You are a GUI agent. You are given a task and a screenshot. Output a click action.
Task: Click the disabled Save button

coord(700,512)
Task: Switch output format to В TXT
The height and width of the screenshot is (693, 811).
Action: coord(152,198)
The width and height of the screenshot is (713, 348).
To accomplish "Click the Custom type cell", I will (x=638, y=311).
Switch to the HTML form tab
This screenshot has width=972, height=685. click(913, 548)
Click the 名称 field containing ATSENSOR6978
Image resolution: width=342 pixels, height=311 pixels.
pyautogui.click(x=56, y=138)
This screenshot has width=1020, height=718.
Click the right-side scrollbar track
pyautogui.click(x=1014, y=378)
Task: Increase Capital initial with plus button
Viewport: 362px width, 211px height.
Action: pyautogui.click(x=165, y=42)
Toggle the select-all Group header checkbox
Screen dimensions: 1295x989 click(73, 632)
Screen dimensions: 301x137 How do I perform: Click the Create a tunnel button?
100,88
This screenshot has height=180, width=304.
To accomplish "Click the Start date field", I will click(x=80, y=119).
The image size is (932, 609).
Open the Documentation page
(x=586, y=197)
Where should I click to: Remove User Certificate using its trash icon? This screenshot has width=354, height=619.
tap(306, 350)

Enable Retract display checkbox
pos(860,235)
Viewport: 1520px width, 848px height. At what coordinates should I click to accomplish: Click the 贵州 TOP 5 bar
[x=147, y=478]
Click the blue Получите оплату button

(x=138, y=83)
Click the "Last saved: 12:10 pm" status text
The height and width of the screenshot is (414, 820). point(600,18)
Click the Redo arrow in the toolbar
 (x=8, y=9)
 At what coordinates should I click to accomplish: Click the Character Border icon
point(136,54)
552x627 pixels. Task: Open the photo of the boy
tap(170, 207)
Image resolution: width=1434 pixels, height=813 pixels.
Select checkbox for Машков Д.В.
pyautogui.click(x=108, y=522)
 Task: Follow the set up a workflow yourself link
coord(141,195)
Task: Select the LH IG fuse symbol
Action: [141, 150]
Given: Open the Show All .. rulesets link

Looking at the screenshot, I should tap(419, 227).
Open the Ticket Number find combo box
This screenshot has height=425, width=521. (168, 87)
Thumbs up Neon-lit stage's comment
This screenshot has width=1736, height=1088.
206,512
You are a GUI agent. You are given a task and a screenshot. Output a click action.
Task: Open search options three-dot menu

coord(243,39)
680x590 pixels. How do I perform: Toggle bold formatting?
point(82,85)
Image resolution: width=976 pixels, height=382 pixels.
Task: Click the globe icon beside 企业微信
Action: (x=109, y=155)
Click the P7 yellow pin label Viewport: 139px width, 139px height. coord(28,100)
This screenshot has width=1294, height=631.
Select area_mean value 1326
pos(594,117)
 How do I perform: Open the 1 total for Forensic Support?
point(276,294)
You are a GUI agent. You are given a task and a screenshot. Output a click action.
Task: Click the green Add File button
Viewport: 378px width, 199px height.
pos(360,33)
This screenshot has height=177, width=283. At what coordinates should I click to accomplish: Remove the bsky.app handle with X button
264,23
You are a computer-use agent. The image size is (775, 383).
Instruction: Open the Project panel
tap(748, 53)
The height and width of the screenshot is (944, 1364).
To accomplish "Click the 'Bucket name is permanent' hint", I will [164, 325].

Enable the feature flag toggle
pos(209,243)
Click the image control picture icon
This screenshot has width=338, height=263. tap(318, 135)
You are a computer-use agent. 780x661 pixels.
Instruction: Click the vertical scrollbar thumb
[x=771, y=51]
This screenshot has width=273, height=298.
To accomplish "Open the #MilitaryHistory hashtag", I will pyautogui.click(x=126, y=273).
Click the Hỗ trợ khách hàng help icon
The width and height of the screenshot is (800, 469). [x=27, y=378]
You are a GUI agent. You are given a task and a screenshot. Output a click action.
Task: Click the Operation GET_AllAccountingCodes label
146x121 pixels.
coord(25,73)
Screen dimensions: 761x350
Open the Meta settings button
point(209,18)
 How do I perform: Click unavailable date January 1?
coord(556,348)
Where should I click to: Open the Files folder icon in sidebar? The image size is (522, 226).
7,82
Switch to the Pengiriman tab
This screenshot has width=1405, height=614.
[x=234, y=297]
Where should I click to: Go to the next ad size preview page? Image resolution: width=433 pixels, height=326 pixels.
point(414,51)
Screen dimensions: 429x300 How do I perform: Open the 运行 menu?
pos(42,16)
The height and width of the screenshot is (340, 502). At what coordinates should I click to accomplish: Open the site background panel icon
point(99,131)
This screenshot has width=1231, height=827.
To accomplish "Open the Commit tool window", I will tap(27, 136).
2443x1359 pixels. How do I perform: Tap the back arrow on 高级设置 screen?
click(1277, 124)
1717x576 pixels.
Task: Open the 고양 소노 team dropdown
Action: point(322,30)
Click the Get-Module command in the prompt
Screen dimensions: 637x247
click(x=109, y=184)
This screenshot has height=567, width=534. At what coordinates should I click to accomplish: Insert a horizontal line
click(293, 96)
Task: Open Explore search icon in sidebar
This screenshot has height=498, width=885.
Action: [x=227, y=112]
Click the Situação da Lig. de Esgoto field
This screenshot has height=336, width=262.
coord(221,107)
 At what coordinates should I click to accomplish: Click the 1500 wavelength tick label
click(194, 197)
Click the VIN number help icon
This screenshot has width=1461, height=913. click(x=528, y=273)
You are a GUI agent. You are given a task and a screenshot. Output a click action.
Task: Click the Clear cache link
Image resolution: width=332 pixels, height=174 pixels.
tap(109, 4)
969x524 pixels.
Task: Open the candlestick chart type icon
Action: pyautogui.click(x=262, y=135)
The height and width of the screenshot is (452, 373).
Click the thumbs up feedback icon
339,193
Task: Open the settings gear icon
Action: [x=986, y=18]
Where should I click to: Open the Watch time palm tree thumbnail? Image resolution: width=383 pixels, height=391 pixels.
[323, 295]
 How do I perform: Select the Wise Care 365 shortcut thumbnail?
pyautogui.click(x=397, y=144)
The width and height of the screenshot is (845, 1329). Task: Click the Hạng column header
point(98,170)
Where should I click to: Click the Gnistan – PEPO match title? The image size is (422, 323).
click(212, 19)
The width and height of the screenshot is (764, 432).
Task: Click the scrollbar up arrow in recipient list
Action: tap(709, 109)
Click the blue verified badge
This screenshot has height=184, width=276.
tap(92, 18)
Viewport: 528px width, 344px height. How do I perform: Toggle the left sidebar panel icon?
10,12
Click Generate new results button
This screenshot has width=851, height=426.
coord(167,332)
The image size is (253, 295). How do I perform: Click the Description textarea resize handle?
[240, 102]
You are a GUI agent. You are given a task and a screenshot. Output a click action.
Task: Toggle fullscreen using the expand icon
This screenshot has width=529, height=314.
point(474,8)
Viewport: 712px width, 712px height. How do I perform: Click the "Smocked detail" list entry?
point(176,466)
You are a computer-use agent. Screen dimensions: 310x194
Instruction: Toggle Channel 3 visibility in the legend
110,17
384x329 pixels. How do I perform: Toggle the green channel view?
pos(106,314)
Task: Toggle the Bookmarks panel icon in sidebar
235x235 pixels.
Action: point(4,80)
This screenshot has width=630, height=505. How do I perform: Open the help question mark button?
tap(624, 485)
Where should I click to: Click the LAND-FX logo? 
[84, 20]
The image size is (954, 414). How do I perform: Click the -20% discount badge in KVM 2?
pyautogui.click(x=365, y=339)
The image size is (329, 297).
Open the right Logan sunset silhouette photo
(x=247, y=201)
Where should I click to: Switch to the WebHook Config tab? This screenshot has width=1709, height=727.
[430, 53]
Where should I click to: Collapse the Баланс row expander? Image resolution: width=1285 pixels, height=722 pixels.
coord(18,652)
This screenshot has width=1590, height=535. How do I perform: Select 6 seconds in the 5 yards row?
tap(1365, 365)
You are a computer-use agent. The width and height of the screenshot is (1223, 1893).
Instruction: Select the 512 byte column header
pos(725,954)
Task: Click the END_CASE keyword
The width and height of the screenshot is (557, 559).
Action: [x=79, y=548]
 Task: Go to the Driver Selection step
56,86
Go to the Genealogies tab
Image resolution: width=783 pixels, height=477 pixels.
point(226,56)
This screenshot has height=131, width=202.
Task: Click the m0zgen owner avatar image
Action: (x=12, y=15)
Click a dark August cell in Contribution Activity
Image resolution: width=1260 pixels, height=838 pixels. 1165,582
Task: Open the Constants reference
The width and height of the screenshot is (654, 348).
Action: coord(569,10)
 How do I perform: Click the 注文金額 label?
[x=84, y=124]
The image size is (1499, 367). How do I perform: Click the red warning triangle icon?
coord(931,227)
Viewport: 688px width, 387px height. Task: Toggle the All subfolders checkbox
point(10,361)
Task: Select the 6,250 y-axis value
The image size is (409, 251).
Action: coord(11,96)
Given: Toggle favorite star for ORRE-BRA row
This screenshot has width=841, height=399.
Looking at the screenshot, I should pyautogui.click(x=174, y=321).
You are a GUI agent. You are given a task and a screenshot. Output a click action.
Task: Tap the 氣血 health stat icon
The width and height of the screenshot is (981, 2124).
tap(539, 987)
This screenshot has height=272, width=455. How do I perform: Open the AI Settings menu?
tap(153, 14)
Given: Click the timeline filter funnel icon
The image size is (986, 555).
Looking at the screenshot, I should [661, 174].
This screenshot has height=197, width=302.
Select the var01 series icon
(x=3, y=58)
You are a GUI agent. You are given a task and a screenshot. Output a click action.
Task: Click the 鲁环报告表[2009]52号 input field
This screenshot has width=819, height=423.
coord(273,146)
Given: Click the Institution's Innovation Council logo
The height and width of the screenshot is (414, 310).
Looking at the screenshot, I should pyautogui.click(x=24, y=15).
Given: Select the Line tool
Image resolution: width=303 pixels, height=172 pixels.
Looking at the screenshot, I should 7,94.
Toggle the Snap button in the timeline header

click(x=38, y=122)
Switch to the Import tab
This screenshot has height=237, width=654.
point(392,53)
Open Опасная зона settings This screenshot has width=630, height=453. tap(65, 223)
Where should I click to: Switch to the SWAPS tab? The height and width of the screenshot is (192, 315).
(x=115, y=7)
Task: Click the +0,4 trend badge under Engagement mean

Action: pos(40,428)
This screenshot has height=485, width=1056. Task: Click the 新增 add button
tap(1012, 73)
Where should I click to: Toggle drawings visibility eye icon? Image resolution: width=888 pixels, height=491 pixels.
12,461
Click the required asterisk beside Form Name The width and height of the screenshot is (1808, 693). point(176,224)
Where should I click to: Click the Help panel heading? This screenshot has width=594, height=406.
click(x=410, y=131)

******

* _Problem to solve_: Pick each line holding the word "will" out of the listing.

* _Output for this task_:
To accomplish "Click the Custom type cell", I will (x=638, y=311).
To accomplish "Click the Start date field", I will click(x=80, y=119).
To accomplish "Click the 'Bucket name is permanent' hint", I will [164, 325].
To accomplish "Open the #MilitaryHistory hashtag", I will pyautogui.click(x=126, y=273).
To accomplish "Open the Commit tool window", I will tap(27, 136).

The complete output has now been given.